- **EXTRACT PROVIDED**
□ □ □
# Do females enjoy being with other females ?



## Bettafever21 (May 3, 2012)

I need some people who have experience with female sorority tanks, i have a 10 gallon with lots of plants, heated to 78-82 deg, cycled filtered, and 2-3 hiding places (will probably end up getting a few more if i decide to go through with this) tank with 1 female beta and 2 otoclincus algae eaters, ive been thinking about making a sorority tank (ever since ive removed my males to a half split 5 gallon tank) to add some friends for my female betta fish. My questions. 

from observing or watching your tank if you can come to some sort of conclusion to where they are happier with other females?!?! 

where they at times social/ or some what playful/ did they enjoy each other company? 

thank you for your time to read my thread thank you, a reply would be greatly appreciated


----------



## Bettafever21 (May 3, 2012)

Bettafever21 said:


> I need some people who have experience with female sorority tanks, i have a 10 gallon with lots of plants, heated to 78-82 deg, cycled filtered, and 2-3 hiding places (will probably end up getting a few more if i decide to go through with this) tank with 1 female beta and 2 otoclincus algae eaters, ive been thinking about making a sorority tank (ever since ive removed my males to a half split 5 gallon tank) to add some friends for my female betta fish. My questions.
> 
> from observing or watching your tank if you can come to some sort of conclusion to where they are happier with other females?!?!
> 
> ...


i plan on buying 4 + the one i have making it 5 in a 10 gal along with my 2 oto's


----------



## Tikibirds (May 26, 2011)

It's a gamble with female betta tanks. I have had about 20 in a female tank setting and only 1 was too aggressive to be placed in a group setting. (no, not 20 at once..a total of 20 different females in the past year). I originally had 6 in a 10g, then upgraded to a 20G and had about 11 females. Now I have 4 in a 20G. When the tank finished the cycle, I may add a few more.
□ □ □
- **INFORMATION SHOWN**
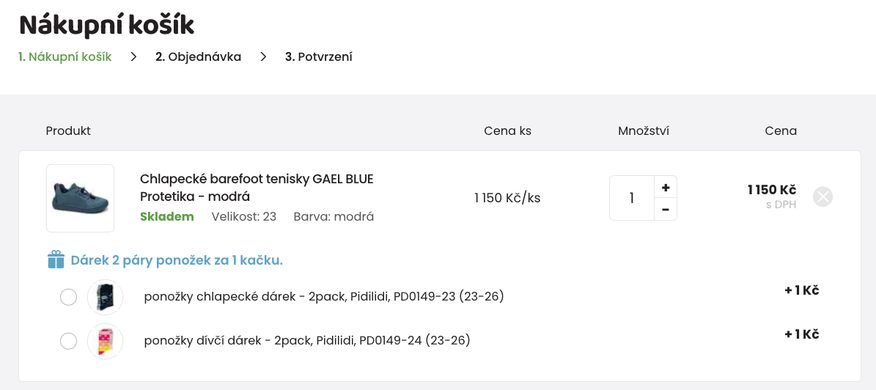Screen dimensions: 876x390
Task: Remove the GAEL BLUE sneakers from cart
Action: [822, 197]
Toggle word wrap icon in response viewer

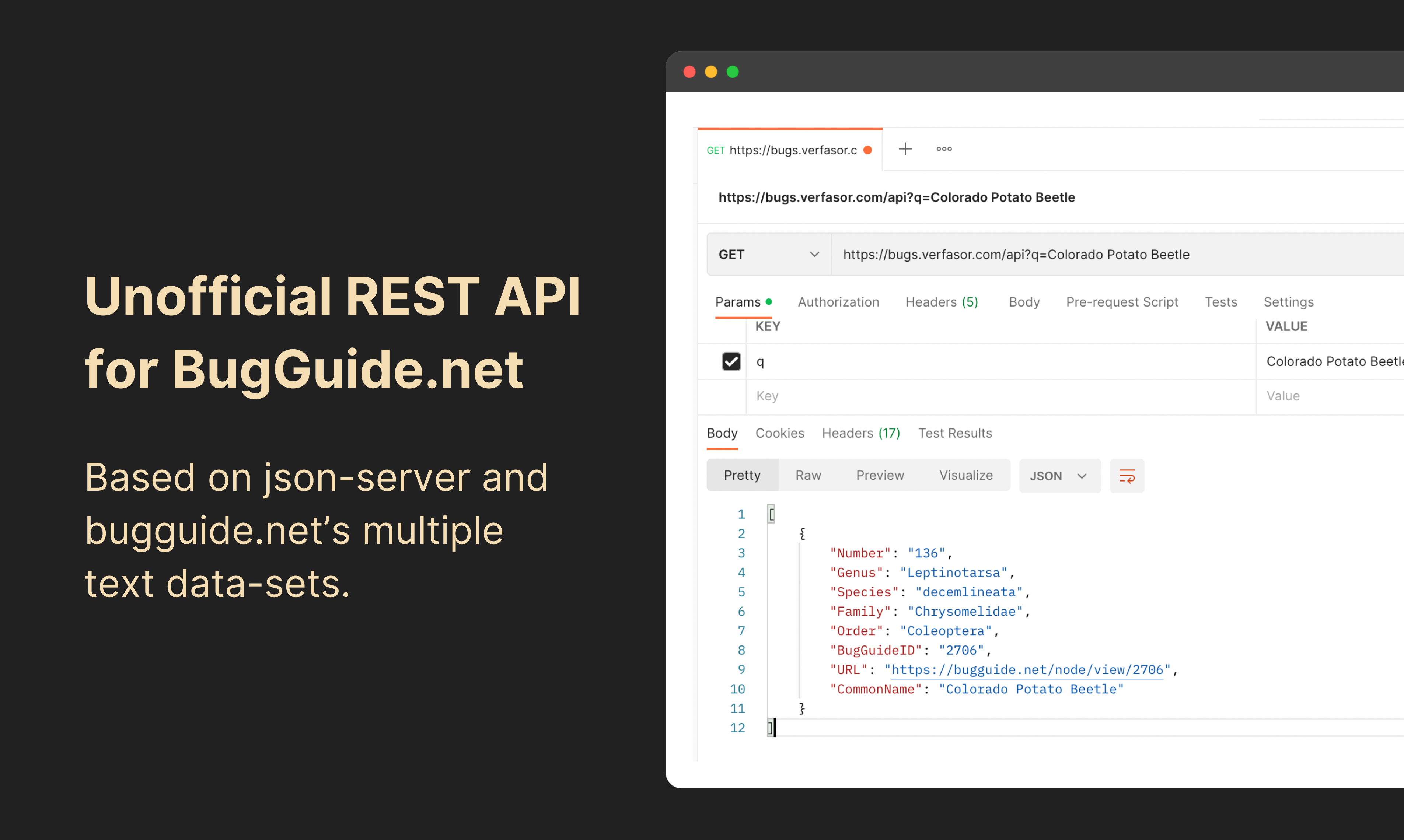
□ □ □
- **REQUIRED WORK**
(1) In the thread on female betta tanks, how many female bettas does Bettafever21 plan to keep in the 10-gallon tank?
(2) Resume the thread on female betta tanks from where it stops.
The data are not needed for this work.

- **TASK RESULTS**
(1) Five: four new ones plus the female already in the tank.

(2)
I am not sure if they LIKE being with other females as they seem to be very territorial and can be just as agressive as males, but they seem to tolerate each other as long as you have a massive amount of decor in the tank.


----------



## teeneythebetta (Apr 29, 2012)

I can't really speak for the fish and say they LIKE living together, but many do accept it. Some females are individually aggressive and cannot live in a sorority setting. 

I have 4 in my 10 gallon tank. They have been together for 2 days, still in the nipping/chasing stage but it should wear off eventually. It's sad to see little bits off of their fins in the beginning.


----------



## FrostSinth (Apr 26, 2012)

I have 8 females in a sorority, and they seem fine. They flare at each other a lot, and nip a bit, but otherwise are fine. I'm pretty sure they'd rather be in their own territory, but at the same time having the other females keeps them active and entertained. At feeding time they all gather at the top without aggression and hang around till I feed them. They seem to enjoy testing their strength/size by just constantly flaring at each other. By having 8 the aggression has definitely lessened than when I had just 4. Now they mostly stay out of each others' way.


----------



## xShainax (Feb 11, 2012)

Um...It depends on the personality I think


----------



## BeckyFish97 (Apr 9, 2012)

Interesting question, I have 3 in a community tank, that are fine with each other, they had their spats but things worked out with a little jiggleing!I can't say they "like" it because I'm not the fish in this situation, but they do seem to accept it!Some are just not cut out for sorority life, some are too weak, or too strong, the only way you can find out is to try it, it may take a while for them to establish a pecking order, but bare with them, they will get there! Also make sure they're all females, I got 2 females and a male and only found out 2 months in, pineapple has his own tank now!


----------



## Bettafever21 (May 3, 2012)

Thank you for your time and feed reading about your experiences has helped me decide if i want to go through with it and if it keeps them active and entertained having a sorority seems to be worth the trouble of the first 2-4 days of establishing order. cant wait to go buy some decore and pick out my new females


----------



## BeckyFish97 (Apr 9, 2012)

One other thing I forgot to add, be very careful when adding in new fish, try not to mess with your girls too much, the slightest bit of stress seems to cause world war 3


----------



## teeneythebetta (Apr 29, 2012)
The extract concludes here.